BEGIN DATA
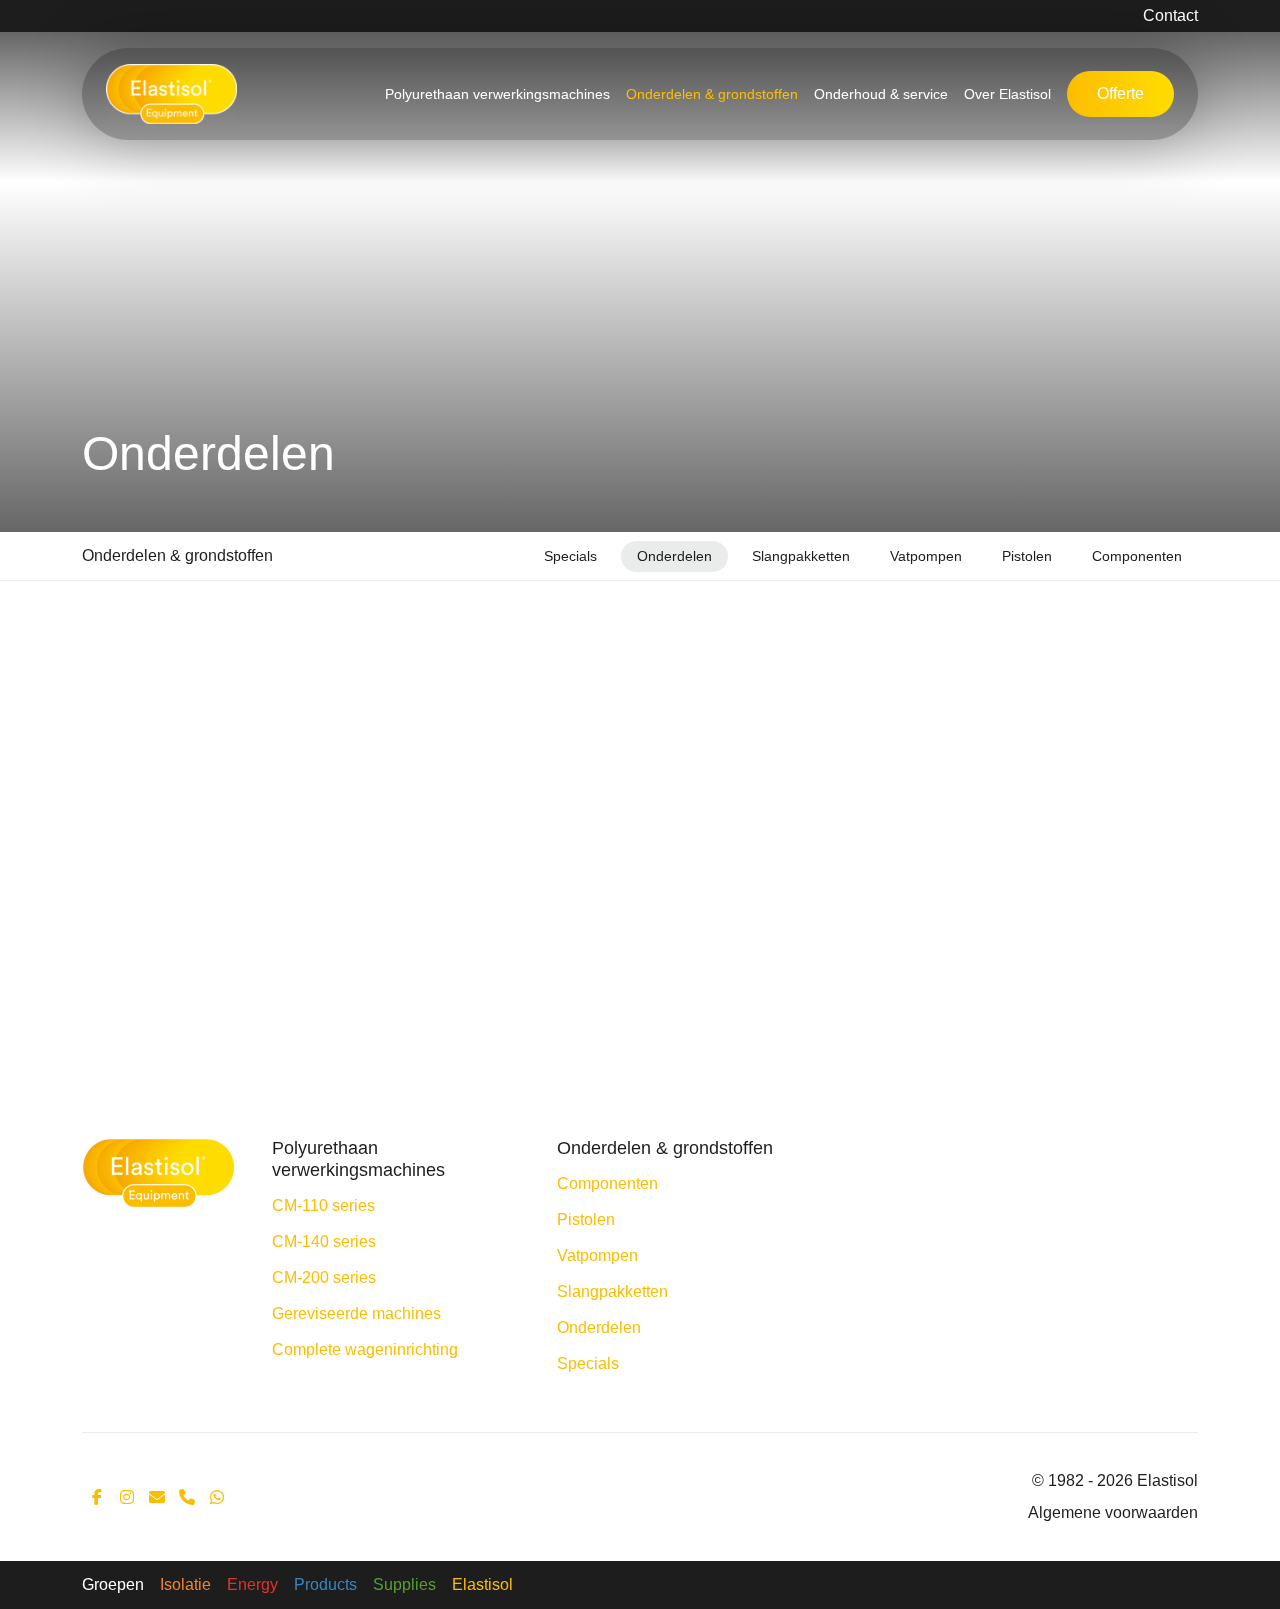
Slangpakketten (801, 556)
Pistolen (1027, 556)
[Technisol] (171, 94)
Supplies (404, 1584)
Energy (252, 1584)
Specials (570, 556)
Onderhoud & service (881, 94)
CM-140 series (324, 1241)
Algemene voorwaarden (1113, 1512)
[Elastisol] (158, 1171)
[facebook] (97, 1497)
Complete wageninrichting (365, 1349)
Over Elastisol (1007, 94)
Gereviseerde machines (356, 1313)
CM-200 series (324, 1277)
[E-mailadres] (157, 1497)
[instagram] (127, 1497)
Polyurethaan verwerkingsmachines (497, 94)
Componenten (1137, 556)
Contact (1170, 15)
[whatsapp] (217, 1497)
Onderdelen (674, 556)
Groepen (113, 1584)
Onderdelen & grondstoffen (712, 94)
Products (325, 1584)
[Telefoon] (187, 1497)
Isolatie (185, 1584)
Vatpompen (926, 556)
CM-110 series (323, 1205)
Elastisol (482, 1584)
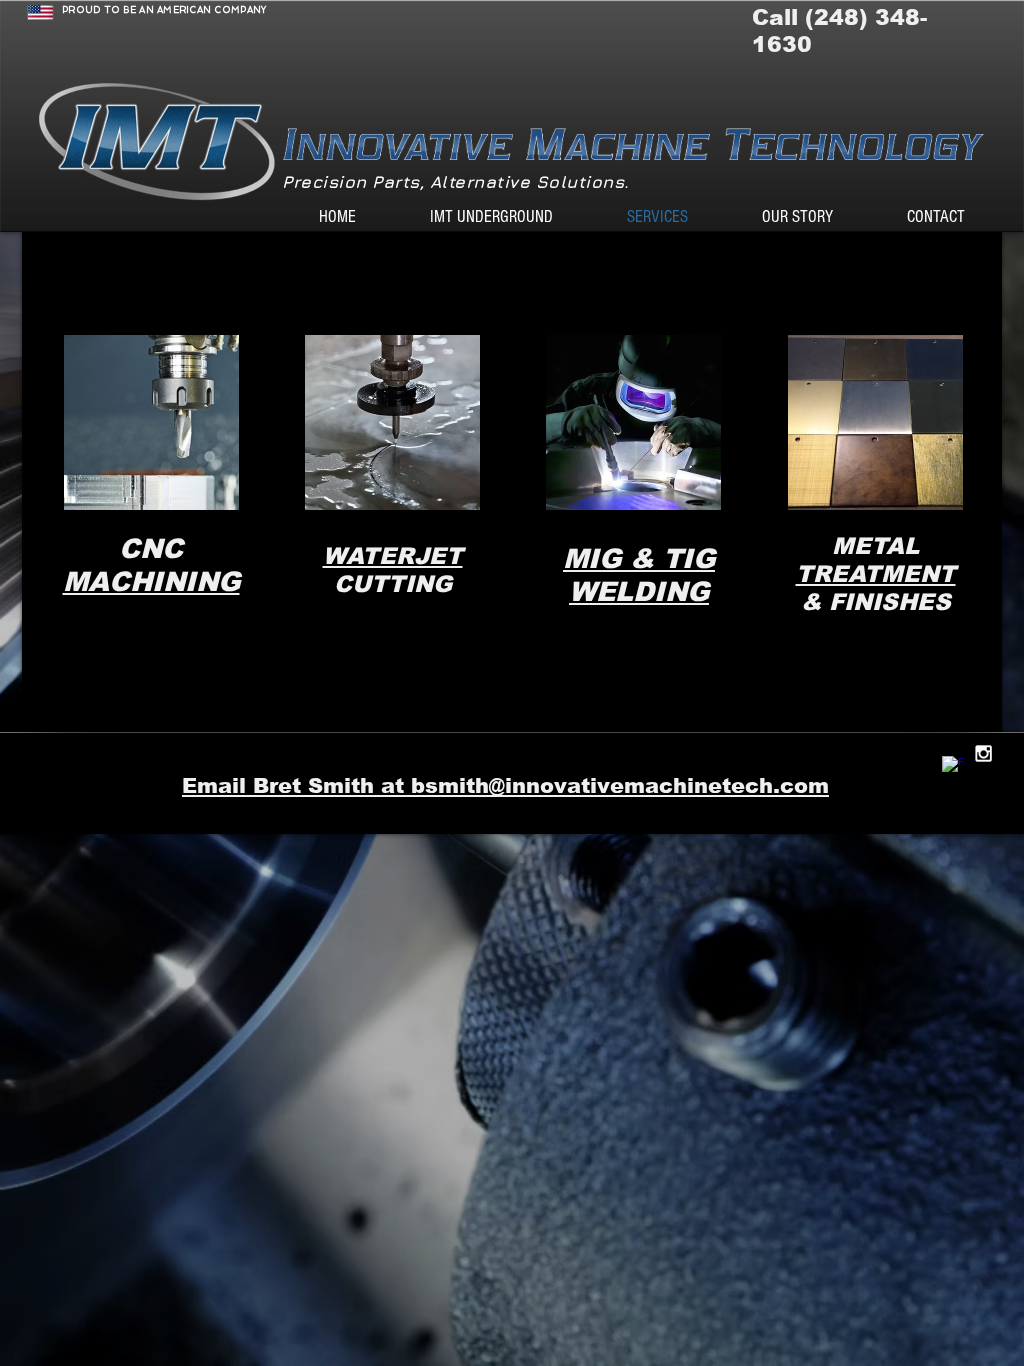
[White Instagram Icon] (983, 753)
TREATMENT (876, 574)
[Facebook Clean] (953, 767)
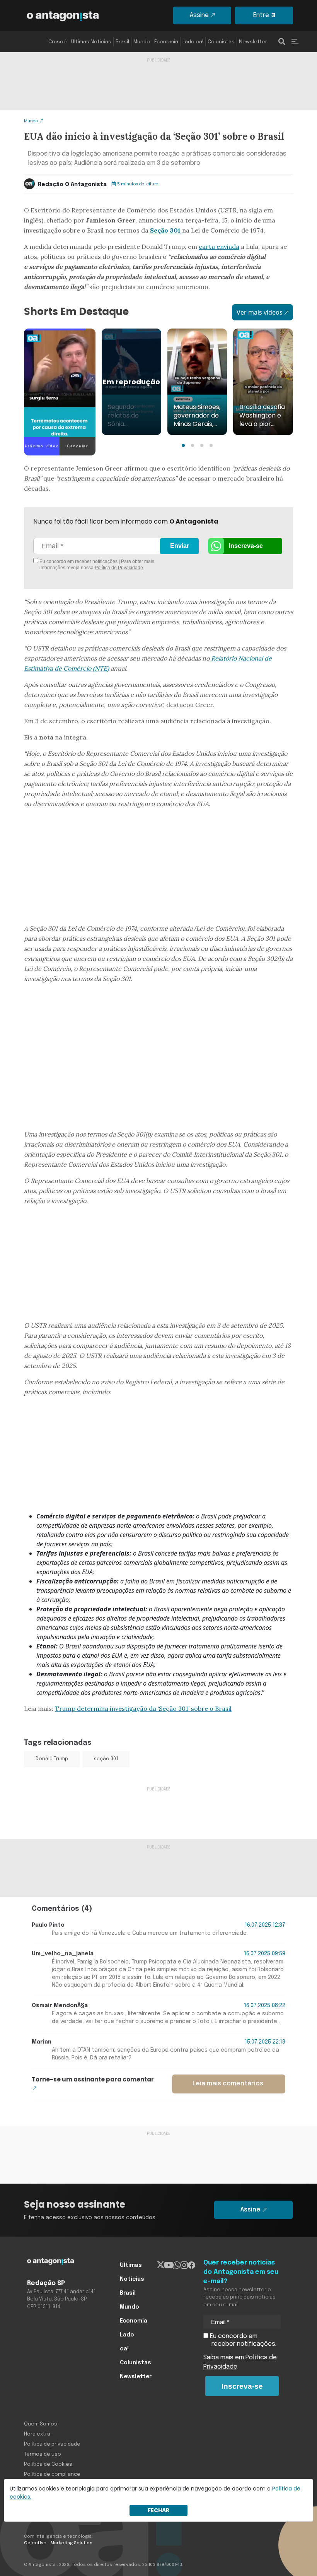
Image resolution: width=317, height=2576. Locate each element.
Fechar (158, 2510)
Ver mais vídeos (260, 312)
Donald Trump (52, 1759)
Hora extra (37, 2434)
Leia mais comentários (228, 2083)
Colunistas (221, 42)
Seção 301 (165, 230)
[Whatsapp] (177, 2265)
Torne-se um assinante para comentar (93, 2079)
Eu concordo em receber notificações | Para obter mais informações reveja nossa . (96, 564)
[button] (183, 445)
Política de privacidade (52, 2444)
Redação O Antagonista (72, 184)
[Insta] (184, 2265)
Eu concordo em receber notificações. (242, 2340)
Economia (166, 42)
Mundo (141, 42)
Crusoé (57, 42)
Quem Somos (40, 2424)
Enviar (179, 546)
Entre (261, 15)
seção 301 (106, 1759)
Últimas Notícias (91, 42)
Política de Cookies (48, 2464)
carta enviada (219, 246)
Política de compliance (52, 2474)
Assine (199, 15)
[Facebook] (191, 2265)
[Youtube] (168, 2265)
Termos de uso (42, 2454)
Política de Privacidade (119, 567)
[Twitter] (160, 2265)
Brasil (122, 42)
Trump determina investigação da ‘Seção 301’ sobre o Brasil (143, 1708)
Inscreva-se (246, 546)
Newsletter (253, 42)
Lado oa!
END DATA
REQUIRED ACTION ::
The entries are to be written out again exactly, without their pictures.

EXPECTED OUTPUT ::
Slangpakketten (801, 556)
Pistolen (1027, 556)
[Technisol] (171, 94)
Supplies (404, 1584)
Energy (252, 1584)
Specials (570, 556)
Onderhoud & service (881, 94)
CM-140 series (324, 1241)
Algemene voorwaarden (1113, 1512)
[Elastisol] (158, 1171)
[facebook] (97, 1497)
Complete wageninrichting (365, 1349)
Over Elastisol (1007, 94)
Gereviseerde machines (356, 1313)
CM-200 series (324, 1277)
[E-mailadres] (157, 1497)
[instagram] (127, 1497)
Polyurethaan verwerkingsmachines (497, 94)
Componenten (1137, 556)
Contact (1170, 15)
[whatsapp] (217, 1497)
Onderdelen (674, 556)
Groepen (113, 1584)
Onderdelen & grondstoffen (712, 94)
Products (325, 1584)
[Telefoon] (187, 1497)
Isolatie (185, 1584)
Vatpompen (926, 556)
CM-110 series (323, 1205)
Elastisol (482, 1584)
[White Instagram Icon] (983, 753)
TREATMENT (876, 574)
[Facebook Clean] (953, 767)
Image resolution: width=317, height=2576. Locate each element.
Fechar (158, 2510)
Ver mais vídeos (260, 312)
Donald Trump (52, 1759)
Hora extra (37, 2434)
Leia mais comentários (228, 2083)
Colunistas (221, 42)
Seção 301 (165, 230)
[Whatsapp] (177, 2265)
Torne-se um assinante para comentar (93, 2079)
Eu concordo em receber notificações | Para obter mais informações reveja nossa . (96, 564)
[button] (183, 445)
Política de privacidade (52, 2444)
Redação O Antagonista (72, 184)
[Insta] (184, 2265)
Eu concordo em receber notificações. (242, 2340)
Economia (166, 42)
Mundo (141, 42)
Crusoé (57, 42)
Quem Somos (40, 2424)
Enviar (179, 546)
Entre (261, 15)
seção 301 (106, 1759)
Últimas Notícias (91, 42)
Política de Cookies (48, 2464)
carta enviada (219, 246)
Política de compliance (52, 2474)
Assine (199, 15)
[Facebook] (191, 2265)
[Youtube] (168, 2265)
Termos de uso (42, 2454)
Política de Privacidade (119, 567)
[Twitter] (160, 2265)
Brasil (122, 42)
Trump determina investigação da ‘Seção 301’ sobre o Brasil (143, 1708)
Inscreva-se (246, 546)
Newsletter (253, 42)
Lado oa!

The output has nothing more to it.